A lei não impunha e as partes não optaram por um regime pré - contratual de direito público.

O contrato não tem objecto passível de acto administrativo, desde logo, porque nenhum dos contraentes tem atribuições para prática de actos dessa natureza.

Deste modo, não existe qualquer elemento que permita qualificar o contrato em causa como um contrato sujeito a regras de direito público e consequentemente, no âmbito da jurisdição administrativa.

Por outro lado, embora no âmbito da anterior legislação (antes do CCP), existe um entendimento uniforme deste Tribunal de Conflitos no sentido de que “(…) a relação jurídica resultante do contrato de subempreitada mantém-se no domínio do direito privado entre as partes que o celebraram, não lhe sendo transmitida a natureza administrativa do contrato matricial.”

Como se sublinhou no Acórdão de 19-12-2010, proferido no Conflito 020/10: “Esta, de resto, tem sido a jurisprudência unânime deste Tribunal - vd. Acórdãos de 6/10/99, (proc. n.º 44905), de 29/03/2001 (proc. n.° 366), de 18/09/2007 (proc. 4/07), de 19/11/09 (proc. 18/09) e de 17/06/2010 (proc. 29/09).”

O acórdão do Supremo Tribunal de Justiça citado na decisão do Tribunal Judicial (acórdão de 4-12-2008, proferido no processo 08B2779), foi proferido numa acção dirigida também contra uma entidade pública (O Município de Setúbal).
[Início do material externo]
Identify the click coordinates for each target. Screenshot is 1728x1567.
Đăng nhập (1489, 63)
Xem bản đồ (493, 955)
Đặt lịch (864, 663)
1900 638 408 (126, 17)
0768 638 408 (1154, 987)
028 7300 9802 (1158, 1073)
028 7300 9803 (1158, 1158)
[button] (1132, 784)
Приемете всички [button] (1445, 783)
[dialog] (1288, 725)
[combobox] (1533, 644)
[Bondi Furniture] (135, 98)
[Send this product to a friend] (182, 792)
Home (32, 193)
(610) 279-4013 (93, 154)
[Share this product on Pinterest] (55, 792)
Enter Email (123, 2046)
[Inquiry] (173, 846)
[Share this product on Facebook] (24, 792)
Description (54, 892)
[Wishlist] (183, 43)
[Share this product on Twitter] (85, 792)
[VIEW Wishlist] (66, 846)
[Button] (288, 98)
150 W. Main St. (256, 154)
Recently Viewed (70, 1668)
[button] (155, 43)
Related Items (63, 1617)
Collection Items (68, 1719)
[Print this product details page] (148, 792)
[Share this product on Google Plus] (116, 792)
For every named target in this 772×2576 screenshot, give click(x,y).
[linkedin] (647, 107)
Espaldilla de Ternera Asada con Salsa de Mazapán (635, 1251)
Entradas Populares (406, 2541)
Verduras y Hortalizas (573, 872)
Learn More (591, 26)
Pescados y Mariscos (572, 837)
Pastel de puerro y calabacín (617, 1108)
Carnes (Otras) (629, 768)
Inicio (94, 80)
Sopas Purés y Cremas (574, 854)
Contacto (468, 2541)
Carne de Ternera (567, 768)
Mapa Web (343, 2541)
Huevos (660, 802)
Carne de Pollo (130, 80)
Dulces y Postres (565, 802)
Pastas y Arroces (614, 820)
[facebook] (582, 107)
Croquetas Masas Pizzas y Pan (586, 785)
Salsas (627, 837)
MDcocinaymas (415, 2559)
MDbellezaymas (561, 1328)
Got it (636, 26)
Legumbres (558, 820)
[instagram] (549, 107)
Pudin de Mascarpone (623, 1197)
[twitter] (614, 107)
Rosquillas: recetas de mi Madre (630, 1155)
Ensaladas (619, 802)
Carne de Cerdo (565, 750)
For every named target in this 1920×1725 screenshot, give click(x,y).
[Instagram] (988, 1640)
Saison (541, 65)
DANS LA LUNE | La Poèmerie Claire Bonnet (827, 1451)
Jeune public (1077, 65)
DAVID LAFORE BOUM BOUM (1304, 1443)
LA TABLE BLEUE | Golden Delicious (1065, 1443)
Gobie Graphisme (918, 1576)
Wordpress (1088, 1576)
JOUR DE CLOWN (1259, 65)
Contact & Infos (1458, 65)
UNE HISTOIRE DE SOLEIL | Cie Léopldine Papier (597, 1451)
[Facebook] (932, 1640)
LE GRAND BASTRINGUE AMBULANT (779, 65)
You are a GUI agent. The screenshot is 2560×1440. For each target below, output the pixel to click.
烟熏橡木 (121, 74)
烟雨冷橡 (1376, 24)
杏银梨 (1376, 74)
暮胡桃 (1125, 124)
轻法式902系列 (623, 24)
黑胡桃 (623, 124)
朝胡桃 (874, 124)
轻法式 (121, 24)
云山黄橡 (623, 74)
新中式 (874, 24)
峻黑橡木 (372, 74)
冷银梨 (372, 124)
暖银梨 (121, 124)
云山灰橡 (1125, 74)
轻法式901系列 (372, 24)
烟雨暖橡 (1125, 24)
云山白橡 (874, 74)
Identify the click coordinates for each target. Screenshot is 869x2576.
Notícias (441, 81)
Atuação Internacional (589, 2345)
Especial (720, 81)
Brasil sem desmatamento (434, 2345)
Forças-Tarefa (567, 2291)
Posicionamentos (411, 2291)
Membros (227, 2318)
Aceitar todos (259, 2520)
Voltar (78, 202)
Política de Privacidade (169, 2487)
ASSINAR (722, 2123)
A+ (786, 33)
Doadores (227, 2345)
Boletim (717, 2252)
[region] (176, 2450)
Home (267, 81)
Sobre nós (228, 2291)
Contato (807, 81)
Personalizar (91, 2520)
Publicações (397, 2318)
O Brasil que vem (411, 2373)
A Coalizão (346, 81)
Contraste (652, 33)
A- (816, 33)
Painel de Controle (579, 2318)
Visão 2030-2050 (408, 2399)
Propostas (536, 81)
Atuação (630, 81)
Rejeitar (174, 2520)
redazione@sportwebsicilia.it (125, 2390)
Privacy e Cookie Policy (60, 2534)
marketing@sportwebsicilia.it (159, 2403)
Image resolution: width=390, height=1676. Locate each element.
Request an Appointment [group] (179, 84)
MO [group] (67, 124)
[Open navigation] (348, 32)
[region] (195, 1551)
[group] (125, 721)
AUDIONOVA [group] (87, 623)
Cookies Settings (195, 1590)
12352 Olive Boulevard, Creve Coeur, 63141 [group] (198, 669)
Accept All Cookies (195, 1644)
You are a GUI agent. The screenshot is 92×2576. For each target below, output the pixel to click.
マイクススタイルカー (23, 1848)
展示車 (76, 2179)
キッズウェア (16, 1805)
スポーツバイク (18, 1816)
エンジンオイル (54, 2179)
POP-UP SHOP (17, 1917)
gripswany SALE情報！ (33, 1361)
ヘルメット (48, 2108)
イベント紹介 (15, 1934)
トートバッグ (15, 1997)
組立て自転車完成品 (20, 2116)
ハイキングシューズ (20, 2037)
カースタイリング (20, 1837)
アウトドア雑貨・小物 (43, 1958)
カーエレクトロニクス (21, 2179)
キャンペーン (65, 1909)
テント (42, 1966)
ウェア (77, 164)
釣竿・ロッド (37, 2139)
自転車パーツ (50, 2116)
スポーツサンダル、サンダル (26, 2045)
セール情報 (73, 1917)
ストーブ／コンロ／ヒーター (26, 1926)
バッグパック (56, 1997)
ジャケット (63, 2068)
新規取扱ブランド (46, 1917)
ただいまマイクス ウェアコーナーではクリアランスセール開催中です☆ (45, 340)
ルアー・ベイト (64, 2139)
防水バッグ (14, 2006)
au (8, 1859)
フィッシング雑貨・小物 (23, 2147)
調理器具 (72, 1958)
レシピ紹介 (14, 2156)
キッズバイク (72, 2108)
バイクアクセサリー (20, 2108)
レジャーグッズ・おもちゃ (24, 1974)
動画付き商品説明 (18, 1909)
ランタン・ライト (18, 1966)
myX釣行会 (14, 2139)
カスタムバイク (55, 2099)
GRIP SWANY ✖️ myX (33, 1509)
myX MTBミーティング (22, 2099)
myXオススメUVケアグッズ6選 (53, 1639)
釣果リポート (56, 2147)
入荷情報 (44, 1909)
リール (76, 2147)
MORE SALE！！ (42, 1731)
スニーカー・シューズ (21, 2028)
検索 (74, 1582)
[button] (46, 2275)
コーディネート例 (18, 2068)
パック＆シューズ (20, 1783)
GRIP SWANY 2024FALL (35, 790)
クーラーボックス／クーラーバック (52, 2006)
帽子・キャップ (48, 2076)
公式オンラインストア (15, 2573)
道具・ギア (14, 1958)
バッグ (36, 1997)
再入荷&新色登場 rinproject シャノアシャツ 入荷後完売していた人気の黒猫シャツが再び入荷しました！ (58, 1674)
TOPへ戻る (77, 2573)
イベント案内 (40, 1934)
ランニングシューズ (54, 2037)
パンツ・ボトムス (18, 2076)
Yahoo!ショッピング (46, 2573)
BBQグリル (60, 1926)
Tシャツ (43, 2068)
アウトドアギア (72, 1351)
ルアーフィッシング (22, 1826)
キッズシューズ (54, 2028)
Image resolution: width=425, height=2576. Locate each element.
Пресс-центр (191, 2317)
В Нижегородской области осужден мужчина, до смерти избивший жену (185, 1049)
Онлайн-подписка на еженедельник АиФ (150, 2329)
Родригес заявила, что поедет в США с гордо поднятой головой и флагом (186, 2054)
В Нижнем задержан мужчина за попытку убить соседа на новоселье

Este aspecto foi, de resto, determinante na atribuição da competência aos tribunais administrativos:

“ (…) o Município - diz o acórdão - é accionado por causa de garantir, nos termos da norma invocada pela A. (artº 267º) o cumprimento da subempreitada de obra pública, sendo matéria do âmbito do direito administrativo, por se tratar “de contrato especificamente a respeito do qual existam normas de direito público que regulem aspectos específicos do respectivo regime substantivo” – artº 4º, al. f) do E.T.A.F.

(…)

Por isso, sendo o objecto da acção o conhecimento de uma questão, que embora, relativamente à ré, mostre ser de mero direito privado, já o mesmo se não passa relativamente ao Réu Município, pelos atrás referidos fundamentos.

(…)”.

Ou seja, o acórdão invocado não é transponível para o presente caso, onde a entidade pública (dono da obra) não é parte no processo, nem está em desconformidade com o entendimento deste Tribunal de Conflitos.

3. Decisão

Face ao exposto, os Juízes do Tribunal de Conflitos acordam em atribuir a competência para julgamento do presente processo ao Tribunal Judicial.

Sem custas.

Lisboa, 7 de junho de 2018. – António Bento São Pedro (relator) – Maria de Fátima Morais Gomes – Teresa Maria Sena Ferreira de Sousa – Rosa Maria Mendes Cardoso Ribeiro Coelho – Jorge Artur Madeira dos Santos – Graça Maria Lima de Figueiredo Amaral.